Only six tigers left in Palamu Tiger Reserve

The Pioneer , Wednesday, June 16, 2010
Correspondent : Santosh Narayan | Ranchi
The Wild Life Department’s tall claims about expenditure on the big cats, their population has registered a decline in the Palamu Tiger Reserve. A recent report submitted by the Centre for Cellular and Molecular Biology (CCMB), Hydrabad, has put the number in the famed reserve to six only. The figure was 36-38 in 2003.

The revelation came after the Project Tiger, Palamu decided to conduct DNA analysis of scat samples collected between June 2008 and July 2009. The samples were sent to the CCMB to ascertain the exact number of the big cats roaming in the sprawling 1,026 sq km of the tiger reserve.

A total of 92 samples were sent during this period out of which 46 were found fit for the analysis. The samples obtained were subject to PCR amplification using universal primers to check for the presence or absence of DNA. The samples that gave positive results were then amplified with tiger-specific primers to verify whether the samples are of tiger origin.

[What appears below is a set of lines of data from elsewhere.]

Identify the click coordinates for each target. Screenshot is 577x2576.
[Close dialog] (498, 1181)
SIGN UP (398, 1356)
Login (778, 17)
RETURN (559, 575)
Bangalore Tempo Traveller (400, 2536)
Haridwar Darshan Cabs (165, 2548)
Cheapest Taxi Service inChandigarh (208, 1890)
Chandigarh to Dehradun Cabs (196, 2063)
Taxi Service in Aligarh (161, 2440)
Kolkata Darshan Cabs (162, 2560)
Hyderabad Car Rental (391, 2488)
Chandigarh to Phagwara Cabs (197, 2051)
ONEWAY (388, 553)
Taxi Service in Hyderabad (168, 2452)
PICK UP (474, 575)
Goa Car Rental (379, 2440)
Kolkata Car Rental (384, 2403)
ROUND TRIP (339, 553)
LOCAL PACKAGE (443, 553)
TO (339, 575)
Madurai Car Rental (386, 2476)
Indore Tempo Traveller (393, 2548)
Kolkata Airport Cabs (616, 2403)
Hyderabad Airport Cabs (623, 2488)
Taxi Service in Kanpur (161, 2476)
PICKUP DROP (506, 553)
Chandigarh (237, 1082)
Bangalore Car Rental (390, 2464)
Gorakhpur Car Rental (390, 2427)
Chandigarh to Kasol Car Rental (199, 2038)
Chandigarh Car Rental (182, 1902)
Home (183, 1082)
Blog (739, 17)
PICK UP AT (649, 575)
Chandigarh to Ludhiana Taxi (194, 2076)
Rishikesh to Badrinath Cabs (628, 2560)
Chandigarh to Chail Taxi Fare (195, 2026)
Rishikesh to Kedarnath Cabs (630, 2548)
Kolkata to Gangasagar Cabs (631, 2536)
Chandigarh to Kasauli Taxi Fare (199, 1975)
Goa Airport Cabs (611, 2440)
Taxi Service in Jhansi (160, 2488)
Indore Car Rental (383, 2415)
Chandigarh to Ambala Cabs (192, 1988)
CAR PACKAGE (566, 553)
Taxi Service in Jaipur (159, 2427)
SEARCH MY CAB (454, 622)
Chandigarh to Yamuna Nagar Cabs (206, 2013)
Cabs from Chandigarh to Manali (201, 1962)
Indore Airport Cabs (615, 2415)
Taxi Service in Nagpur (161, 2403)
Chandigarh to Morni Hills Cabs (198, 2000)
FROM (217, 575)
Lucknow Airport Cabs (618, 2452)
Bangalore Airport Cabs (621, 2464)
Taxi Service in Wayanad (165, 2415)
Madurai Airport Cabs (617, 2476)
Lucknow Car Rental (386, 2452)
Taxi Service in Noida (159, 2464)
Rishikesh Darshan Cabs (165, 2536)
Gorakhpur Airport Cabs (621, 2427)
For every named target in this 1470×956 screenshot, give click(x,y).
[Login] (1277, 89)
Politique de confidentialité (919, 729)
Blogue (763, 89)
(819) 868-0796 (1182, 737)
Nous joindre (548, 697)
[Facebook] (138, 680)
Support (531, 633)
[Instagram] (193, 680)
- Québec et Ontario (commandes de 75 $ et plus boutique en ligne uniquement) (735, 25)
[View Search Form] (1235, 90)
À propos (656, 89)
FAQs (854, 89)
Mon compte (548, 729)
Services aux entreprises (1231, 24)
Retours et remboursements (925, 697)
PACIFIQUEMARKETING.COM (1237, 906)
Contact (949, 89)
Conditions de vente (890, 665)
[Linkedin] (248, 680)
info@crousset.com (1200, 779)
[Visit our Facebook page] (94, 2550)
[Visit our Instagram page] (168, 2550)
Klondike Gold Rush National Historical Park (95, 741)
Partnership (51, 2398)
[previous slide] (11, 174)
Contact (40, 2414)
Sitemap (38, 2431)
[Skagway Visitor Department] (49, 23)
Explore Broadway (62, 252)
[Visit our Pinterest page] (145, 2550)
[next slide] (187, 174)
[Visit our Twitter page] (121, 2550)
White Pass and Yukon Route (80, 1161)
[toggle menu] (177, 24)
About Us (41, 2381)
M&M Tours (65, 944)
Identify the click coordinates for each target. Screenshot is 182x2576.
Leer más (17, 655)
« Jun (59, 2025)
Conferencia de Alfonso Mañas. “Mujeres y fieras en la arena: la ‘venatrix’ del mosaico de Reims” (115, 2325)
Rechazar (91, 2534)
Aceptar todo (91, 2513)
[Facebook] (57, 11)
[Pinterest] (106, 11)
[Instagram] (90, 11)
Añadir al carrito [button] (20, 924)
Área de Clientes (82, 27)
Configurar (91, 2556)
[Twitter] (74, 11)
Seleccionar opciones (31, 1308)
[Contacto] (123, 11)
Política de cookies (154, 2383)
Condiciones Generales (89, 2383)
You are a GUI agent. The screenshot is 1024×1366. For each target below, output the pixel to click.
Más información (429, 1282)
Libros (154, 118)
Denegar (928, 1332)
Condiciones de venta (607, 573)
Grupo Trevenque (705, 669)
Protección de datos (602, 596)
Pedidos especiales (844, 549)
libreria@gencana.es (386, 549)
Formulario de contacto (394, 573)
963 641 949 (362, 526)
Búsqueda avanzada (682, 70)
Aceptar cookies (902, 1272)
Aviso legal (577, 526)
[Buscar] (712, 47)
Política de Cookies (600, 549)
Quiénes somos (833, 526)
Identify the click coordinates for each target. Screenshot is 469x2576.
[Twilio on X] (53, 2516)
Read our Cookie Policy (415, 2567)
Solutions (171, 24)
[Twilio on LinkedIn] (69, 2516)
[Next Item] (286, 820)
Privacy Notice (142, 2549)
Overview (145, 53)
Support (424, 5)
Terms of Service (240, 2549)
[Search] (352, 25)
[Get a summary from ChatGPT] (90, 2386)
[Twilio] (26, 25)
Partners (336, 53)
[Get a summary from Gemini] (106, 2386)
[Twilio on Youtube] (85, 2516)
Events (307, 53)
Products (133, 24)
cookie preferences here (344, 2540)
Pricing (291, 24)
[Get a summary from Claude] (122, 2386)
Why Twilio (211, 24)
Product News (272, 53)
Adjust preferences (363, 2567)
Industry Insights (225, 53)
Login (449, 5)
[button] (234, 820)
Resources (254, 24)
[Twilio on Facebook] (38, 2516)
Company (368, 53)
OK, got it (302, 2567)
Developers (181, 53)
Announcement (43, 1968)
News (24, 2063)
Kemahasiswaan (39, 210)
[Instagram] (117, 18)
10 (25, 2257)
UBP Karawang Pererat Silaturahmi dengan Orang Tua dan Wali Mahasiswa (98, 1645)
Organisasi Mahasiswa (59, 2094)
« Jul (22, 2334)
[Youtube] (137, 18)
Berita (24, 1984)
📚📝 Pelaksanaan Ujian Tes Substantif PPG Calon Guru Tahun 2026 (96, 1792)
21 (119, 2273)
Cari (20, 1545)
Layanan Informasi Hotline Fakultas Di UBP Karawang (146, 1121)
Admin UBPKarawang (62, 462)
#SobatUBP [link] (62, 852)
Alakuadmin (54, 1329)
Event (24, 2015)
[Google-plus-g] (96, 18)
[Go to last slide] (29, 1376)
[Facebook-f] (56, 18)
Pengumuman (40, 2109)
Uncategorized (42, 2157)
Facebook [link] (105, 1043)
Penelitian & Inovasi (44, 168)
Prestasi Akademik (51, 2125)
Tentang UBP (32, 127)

Micro-satellite PCR and genotype analysis that gave positive amplification with tiger specific primers were conducted to get a minimum number of tigers in the Palamu Tiger Reserve.

According to the DNA testing report, a copy of which is with The Pioneer, out of 46 samples found suitable for the analysis, 21 were positively of tiger origin. The 21 samples on further analysis gave six different tiger DNA fingerprints containing four of males and two of females.

“We conclude that out of the 92 samples collected between June 2008 and July 2009 at the Reserve, we obtained DNA identities of six tigers. This is the minimum number of tigers in Palamu Tiger Reserve, Jharkhand during the collection period mentioned above and is not the absolute number of tigers present in the Reserve,” the document said.

Presence of tigers was found in Mahuadhand, Barwagarha, Baresand and Betla range of the project area. Not calling a spade a spade, the Department of Forest and Environment of Jharkhand, surprisingly, is ready to play a second fiddle to the tiger protection. The department believes that the wild cat are in safe hand of the Maoists, active vehemently in most of the area under the project.

“Department officials have no access in the 60 per cent area of the Palamu Tiger Reserve. The Naxals don’t allow us to work in Kutku dam and Mandal dam area. In other areas as well we can collect samples in the daytime only and not allowed to stay in nights. Such obstacles affect the work of the project.

“However we think that tigers are more protected from poaching and other human interventions in the Maoist-dominated territories and their density would have more in such areas,” said a senior official associated with the Wild Life on the condition of anonymity.

Had the total area of the Reserve been surveyed, the Department thinks, the count of felines would have reached somewhere near 15-17. “We are unable to manage the controlled areas. Local villages sometimes indulge in poaching of herbivorous such as deer, wild boar etc disturbing the food chain of tiger. We do 62-hour-long round-the-clock patrolling of the fringe area but few cases of poaching take place,” the chief conservator of Forest, Wild Life and Biodiversity, SK Sharma.

Sharma also underlines the role of error-free sampling technique of DNA fingerprinting for the lower count of the big cat. “The chance of duplicity is eliminated in this case. Pug marks and camera trap techniques were not free from error and put the erroneous figure,” he clarified.

The Palamu Tiger Reserve was one of the first 9 reserves to be brought under the umbrella of the Project Tiger in 1973. The Reserve has a budget of Rs 3.5 crore annually.

According to the latest tiger census report released on February 12, 2008 by the National Tiger Conservation Authority, the current tiger population stands at 1,411.